Wednesday 27 January 2016

Not set in stone


Not set in stone by Dr Elizabeth McCardell, M. Couns., PhD

     When I was an academic at the Perth  university I studied and worked at all those years ago, I came across a lot of people convinced they were imposters and that they would soon be exposed and kicked out. I didn’t really experience this myself, and felt this time of my life as being wonderful fun. This may be because I’d spent ten years or so prior to this working as a researcher and editor of the writings of academics and ordinary people alike and knew that I didn’t need to set myself up as an expert, for I had certain skills and certain failings as well, but I was always willing to learn and expand my expertise. This is the key, I think. If I had thought of my knowledge and position as static and immutable, I’d be terrified if it was questioned, for then my view of myself would come tumbling down.

     I am not fearful of what life throws at me. I don’t identify myself with status or label, or whatever tag might be attached to me. This is not to say I am free from inner stories that  come to bite me. This is the human condition, I think. What has become different, as far as I’m concerned, is that I go for the thing that might otherwise inhibit me from acting, something that allows me to roll rather than get stuck. I wasn’t always like this. I was in fact a very fearful child.

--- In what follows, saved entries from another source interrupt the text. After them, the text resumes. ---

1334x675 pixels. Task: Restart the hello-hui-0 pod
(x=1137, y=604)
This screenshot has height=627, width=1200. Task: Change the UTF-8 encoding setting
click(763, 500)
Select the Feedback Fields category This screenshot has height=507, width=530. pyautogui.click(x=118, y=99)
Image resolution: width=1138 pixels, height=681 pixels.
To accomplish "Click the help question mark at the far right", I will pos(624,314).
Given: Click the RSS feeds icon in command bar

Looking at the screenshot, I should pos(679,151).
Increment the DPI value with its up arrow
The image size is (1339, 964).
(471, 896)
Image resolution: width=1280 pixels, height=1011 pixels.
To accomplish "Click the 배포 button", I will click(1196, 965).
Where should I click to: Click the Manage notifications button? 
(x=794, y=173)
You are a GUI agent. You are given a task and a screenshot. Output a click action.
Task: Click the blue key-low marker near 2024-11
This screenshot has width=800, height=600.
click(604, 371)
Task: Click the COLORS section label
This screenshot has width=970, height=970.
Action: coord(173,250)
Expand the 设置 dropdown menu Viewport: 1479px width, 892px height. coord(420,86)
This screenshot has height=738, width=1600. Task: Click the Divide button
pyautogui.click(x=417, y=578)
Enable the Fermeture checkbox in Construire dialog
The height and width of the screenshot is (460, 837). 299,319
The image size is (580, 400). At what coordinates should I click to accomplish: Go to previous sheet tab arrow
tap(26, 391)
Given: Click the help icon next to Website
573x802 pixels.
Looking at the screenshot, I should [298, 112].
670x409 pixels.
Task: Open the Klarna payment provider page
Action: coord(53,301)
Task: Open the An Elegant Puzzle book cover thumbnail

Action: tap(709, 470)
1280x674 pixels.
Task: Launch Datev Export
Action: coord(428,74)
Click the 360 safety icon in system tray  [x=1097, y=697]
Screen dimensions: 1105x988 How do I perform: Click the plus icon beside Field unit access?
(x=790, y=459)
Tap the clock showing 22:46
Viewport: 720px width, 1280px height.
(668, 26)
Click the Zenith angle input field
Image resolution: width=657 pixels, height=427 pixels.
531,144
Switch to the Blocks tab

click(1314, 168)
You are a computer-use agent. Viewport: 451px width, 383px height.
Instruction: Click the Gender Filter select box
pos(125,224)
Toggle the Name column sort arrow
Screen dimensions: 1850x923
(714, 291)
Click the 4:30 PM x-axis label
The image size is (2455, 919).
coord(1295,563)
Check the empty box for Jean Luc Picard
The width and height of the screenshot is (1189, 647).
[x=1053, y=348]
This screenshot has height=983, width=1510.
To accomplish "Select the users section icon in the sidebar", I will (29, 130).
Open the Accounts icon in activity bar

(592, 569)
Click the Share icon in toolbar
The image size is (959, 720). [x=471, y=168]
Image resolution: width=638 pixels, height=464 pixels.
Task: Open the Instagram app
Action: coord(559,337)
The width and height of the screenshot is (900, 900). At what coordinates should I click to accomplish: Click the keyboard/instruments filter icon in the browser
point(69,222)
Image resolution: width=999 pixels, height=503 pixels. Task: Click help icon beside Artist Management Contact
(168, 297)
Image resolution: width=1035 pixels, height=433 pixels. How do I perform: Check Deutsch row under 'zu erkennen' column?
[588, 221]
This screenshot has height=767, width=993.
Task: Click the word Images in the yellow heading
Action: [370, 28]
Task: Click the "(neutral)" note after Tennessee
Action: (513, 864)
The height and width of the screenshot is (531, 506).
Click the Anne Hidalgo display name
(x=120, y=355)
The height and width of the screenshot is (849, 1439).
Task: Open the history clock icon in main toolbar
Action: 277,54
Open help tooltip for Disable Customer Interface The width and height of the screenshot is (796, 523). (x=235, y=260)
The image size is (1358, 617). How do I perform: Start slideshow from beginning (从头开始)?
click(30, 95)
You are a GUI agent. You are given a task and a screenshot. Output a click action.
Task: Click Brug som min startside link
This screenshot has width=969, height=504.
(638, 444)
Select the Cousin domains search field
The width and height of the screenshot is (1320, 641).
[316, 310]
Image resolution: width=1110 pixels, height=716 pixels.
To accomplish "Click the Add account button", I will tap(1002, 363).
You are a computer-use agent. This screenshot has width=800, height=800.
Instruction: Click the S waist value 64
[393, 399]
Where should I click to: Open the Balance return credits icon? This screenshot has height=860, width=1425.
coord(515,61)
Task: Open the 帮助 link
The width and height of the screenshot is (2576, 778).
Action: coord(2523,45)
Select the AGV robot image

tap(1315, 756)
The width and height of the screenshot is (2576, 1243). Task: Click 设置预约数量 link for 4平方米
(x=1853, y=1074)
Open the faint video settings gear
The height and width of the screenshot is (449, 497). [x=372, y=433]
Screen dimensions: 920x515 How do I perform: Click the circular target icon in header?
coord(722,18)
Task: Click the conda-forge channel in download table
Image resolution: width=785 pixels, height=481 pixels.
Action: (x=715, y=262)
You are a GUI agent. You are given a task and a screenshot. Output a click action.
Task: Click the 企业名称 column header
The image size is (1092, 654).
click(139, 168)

     This not getting stuck in ideas about myself is useful in many aspects of life. In an article I read recently, the non-identification of  oneself in a negative status allows for fast healing, particularly in terms of relationship breakdowns. Those people who self talk with “I’m no good at relationships”, or “I always choose the wrong guy/woman” take much longer to recover.  By not identifying oneself as the inevitable cause of the breakdown of a relationship we’re free to say, simply, “this relationship was not right for me,“ and move on.  This is sometimes easier said than done, and sometimes counselling is useful in freeing ourselves from the negative self talk.

     Nothing really is set in stone as far as life is concerned. Memories of past times are wrapped in the paper of many layers of personal history and these can inhibit us moving forward. Sometimes what we tell ourselves about who we think we are gets in the way of doing what we really want. I nearly had this experience recently.

     I went to Perth during my recent summer holidays and was taken on a couple of trips to my favourite place, Rottnest Island, a place  dense with history, my own included in with prisoners of war and, before that, aboriginal incarceration. There are parts of the island that I have known intensely at significant points in my life from infancy onwards; parts that evoke a complex mix of delight, poignant anxiety, and  pangs of longing. The beach rosemary is so intensely beautiful that each time I go, I break a little piece and conceal it in my clothing to take home: rosemary for remembrance of sunny days at the beach.

    On one of the trips, I travelled on a friend’s boat. We snorkelled and frolicked off Green Island, a small rocky stack off the south side of the island, and a couple of the men donned their diving gear and went crayfishing. I remarked that I would love to dive, if I could. So after their return I was kitted out with weights, buoyancy control device, cylinder, fins and mask. It felt so incredibly heavy, heavier than I’d remembered it seven years ago when I used to dive quite often. I thought, I can’t do this and my mind was thus ablaze with  conflict: to dive or not. Thousands of reasons why not to dive, the thousands of images of myself as “the fearless one” came and went along with “I’m just a little middle aged weak lady,” blah blah blah, images of dying, of living, of disappearing into the deep deep blue,  arose and fell, and so on and so on.. I contemplated flipping myself over the side of the boat, but had images of knocking myself out doing it, so in a near trance I edged my way to the jumping platform, sat down and let go into the water. There was a sort of inevitability in all this and I merely dropped to the sea floor breathing as naturally as a fish.

     Diving always throws up my inner talk, and throws out beliefs I have about myself , but  in the end, I just have to get on and do it. No escape. Once you’re in the water, that’s it. The weights drag you under, and though you can inflate your vest it is so uncomfortable the underwater beckons, and that is so lovely.

     There is no escape in anything one chooses to do, really. Doing psychotherapy (like doing teaching) as opposed to being a psychotherapist (or being a teacher), there are no “outs”, unless of course one actually wants to be completely useless. Doing psychotherapy means being there, thinking, making metaphor, analogy, and being present with the other person where they are and challenging that when appropriate. This is not the time to set in stone anything. Not a time for having an immutable belief about oneself, nor thoughts  that one is brilliant or bad, or insipid. All is changing all the time, just like being in water.  Nothing is set in stone.  Living is being, and not being a thing.